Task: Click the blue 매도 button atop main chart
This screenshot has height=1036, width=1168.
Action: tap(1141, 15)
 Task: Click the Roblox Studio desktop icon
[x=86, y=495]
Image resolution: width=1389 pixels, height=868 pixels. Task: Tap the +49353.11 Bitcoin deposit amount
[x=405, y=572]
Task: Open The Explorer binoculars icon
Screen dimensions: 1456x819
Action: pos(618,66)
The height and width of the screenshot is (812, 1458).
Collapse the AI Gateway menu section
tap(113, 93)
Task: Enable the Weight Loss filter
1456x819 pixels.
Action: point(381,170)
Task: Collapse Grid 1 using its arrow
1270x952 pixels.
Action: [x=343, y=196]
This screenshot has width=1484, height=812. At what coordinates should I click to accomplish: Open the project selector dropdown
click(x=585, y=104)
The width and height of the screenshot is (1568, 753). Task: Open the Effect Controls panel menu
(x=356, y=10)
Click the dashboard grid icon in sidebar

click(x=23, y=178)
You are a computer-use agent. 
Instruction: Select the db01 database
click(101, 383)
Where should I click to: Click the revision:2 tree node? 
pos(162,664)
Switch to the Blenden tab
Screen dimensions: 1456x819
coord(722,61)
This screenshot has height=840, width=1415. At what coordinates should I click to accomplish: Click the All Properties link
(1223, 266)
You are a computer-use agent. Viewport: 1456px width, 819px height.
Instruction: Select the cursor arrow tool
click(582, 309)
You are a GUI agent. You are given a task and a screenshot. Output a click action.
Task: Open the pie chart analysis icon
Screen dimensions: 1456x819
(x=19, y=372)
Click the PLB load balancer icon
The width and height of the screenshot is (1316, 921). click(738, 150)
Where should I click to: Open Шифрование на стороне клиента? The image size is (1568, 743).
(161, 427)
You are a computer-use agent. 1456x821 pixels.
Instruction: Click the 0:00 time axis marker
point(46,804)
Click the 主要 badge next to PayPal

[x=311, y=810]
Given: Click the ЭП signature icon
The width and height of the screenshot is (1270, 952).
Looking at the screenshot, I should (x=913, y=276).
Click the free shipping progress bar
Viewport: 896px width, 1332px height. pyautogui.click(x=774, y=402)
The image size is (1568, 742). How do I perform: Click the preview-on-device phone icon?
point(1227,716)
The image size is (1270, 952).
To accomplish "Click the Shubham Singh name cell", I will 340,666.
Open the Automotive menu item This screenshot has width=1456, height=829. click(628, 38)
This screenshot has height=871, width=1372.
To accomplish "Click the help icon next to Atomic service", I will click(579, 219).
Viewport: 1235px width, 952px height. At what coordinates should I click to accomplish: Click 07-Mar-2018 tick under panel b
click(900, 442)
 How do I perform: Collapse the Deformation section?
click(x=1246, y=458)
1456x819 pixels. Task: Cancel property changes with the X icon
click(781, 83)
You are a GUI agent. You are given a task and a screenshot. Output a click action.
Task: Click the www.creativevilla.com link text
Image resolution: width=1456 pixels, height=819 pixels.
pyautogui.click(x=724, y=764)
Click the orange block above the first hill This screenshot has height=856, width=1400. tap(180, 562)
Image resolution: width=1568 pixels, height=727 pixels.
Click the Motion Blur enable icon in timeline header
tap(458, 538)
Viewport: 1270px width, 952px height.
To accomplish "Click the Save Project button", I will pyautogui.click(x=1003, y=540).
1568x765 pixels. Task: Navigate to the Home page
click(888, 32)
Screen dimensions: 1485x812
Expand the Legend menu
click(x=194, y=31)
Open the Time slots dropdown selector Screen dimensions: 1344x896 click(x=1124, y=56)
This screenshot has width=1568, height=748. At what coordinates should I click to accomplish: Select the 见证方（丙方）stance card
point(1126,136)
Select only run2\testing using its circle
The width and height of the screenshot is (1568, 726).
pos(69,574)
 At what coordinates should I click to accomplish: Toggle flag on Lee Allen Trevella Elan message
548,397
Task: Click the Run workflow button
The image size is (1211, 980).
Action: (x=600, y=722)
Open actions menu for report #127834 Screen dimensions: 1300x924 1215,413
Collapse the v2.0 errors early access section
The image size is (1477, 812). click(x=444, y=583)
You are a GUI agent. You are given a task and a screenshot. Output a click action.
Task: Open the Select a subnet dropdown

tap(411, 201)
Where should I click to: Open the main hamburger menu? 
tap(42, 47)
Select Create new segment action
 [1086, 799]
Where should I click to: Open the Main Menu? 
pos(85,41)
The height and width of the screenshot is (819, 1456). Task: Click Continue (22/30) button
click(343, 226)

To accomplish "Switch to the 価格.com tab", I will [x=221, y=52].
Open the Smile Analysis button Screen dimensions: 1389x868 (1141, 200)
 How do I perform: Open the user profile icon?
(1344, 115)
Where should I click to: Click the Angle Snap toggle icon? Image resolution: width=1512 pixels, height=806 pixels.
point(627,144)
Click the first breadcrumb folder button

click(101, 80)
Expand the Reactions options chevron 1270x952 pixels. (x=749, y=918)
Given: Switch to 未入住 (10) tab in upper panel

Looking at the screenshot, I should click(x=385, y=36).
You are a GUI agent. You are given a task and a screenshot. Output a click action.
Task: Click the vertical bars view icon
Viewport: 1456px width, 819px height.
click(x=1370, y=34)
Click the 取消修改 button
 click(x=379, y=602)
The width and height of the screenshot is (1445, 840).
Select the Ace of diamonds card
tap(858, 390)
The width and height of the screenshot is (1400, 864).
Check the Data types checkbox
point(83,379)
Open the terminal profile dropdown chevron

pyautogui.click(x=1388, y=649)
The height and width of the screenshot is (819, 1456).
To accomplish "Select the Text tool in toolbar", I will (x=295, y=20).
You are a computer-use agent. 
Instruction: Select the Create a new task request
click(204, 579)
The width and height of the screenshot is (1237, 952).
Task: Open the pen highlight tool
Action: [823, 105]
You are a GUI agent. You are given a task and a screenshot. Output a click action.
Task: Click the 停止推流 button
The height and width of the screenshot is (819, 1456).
☆ ☆ ☆
* Your objective
How many lines in the listing above contain the string "chart"? Answer with the number only.

* Task answer
2